While the budget of The Mirror does not allow us to present it as one of their pie charts, USA Today reports that more than 700 NFL players have been arrested, charged or indicted since the 2000 season. Sure, you’d love to check those numbers against, say, Republicans arrested, charged or indicted since, oh, Nixon.

But statistics aren’t the issue in our current NFL drama. The issue is that football is a defining feature of American life enjoyed by millions and the sport – especially the product produced by the NFL – institutionally shields, relocates, and provides protection for violent men who without something like the NFL might possibly become career criminals. I don’t even have to drag out the actual number of former NFL players who, in fact, have become career criminals. Come on, you know all this.

We know it, we’ve known it for some time, and we’re not really discovering anything new during this current period of “Oh, my, pro football seems to have some chronic problems.” I’m not quite sure what, exactly, is going on right now with our seeming disgust at violent NFL players. Anybody who remembers watching the live Monday Night Football broadcast of Lawrence Taylor breaking Joe Theismann’s leg – fracturing both his tibia and fibula – in November of 1985 would be a little bit late crying “Football has as its central tenet man-on-man violence!” 29 years later, assuming you could fabricate a protest chant out of that statement.

But like finally facing the sins of the Catholic Church, maybe we have arrived at some kind of crossroads for football if not a redefining one.
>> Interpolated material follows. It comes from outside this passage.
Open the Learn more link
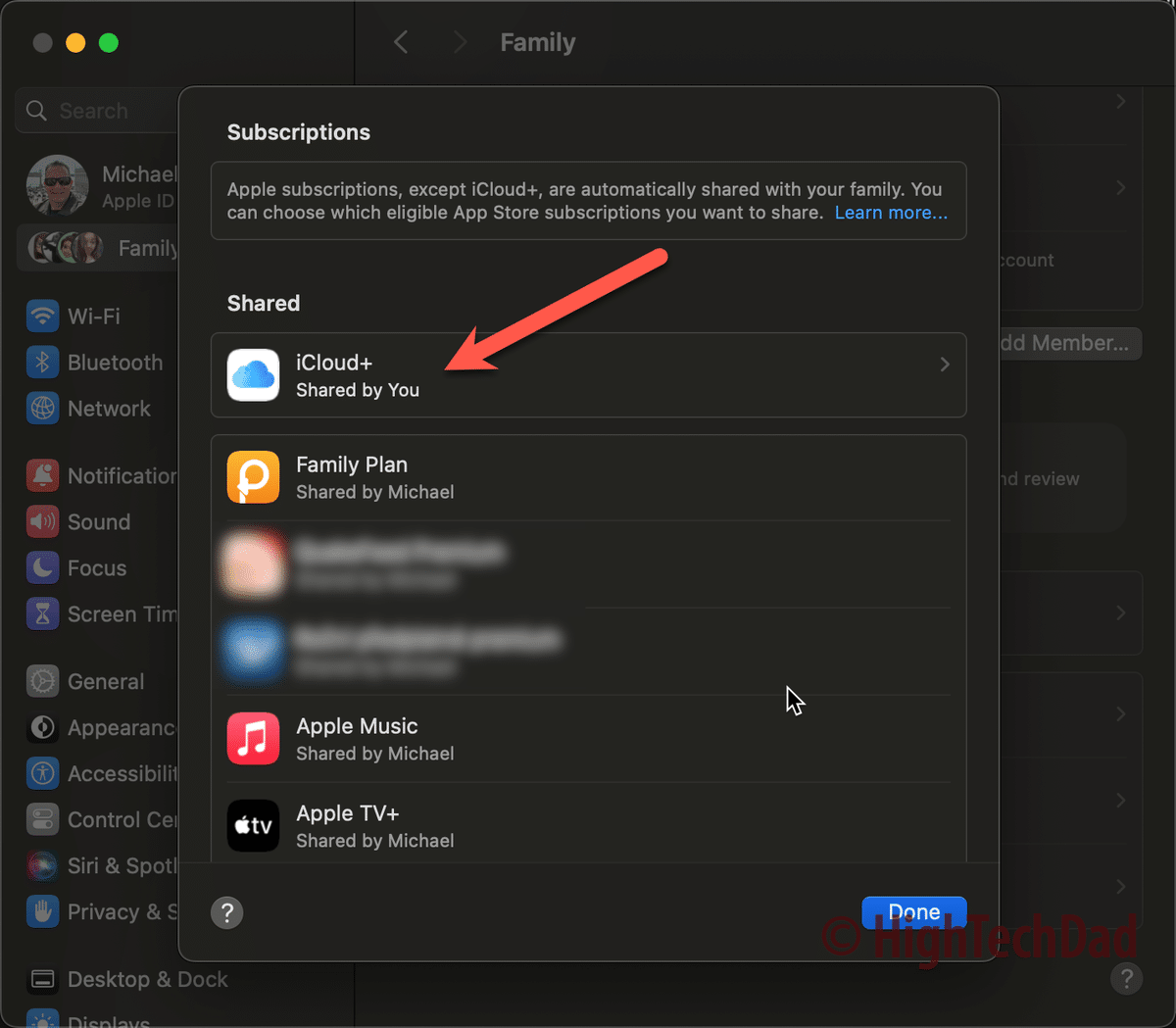The image size is (1176, 1028). tap(890, 213)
After all there are actual “rules” in boxing, you know, guidelines for beating a man unconscious with your fists. But boxing and the money it generates rolls on into the 21st century just as the billions of dollars involved in pro football flows like a river through our homeland. The Super Bowl alone yields $275 million just for the commercials. And that’s not throwing in all that licensing for “the official corn chips” and cola and wife beating – oops! It’s unpleasant when you align that with the business aspects, isn’t it?

Tighten the focus just a wee bit more, and maybe what we’re doing is decrying commercial-grade entertainment violence at a time when real violence is roaring and pillaging the planet. We feel helpless against the homicidal madness of war and the gut-wrenching return of primitive behaviors like beheadings. But a Minnesota Viking who spanks his kid with a stick? That we can weigh-in on. At least until we flip the channel over to Sunday’s big game.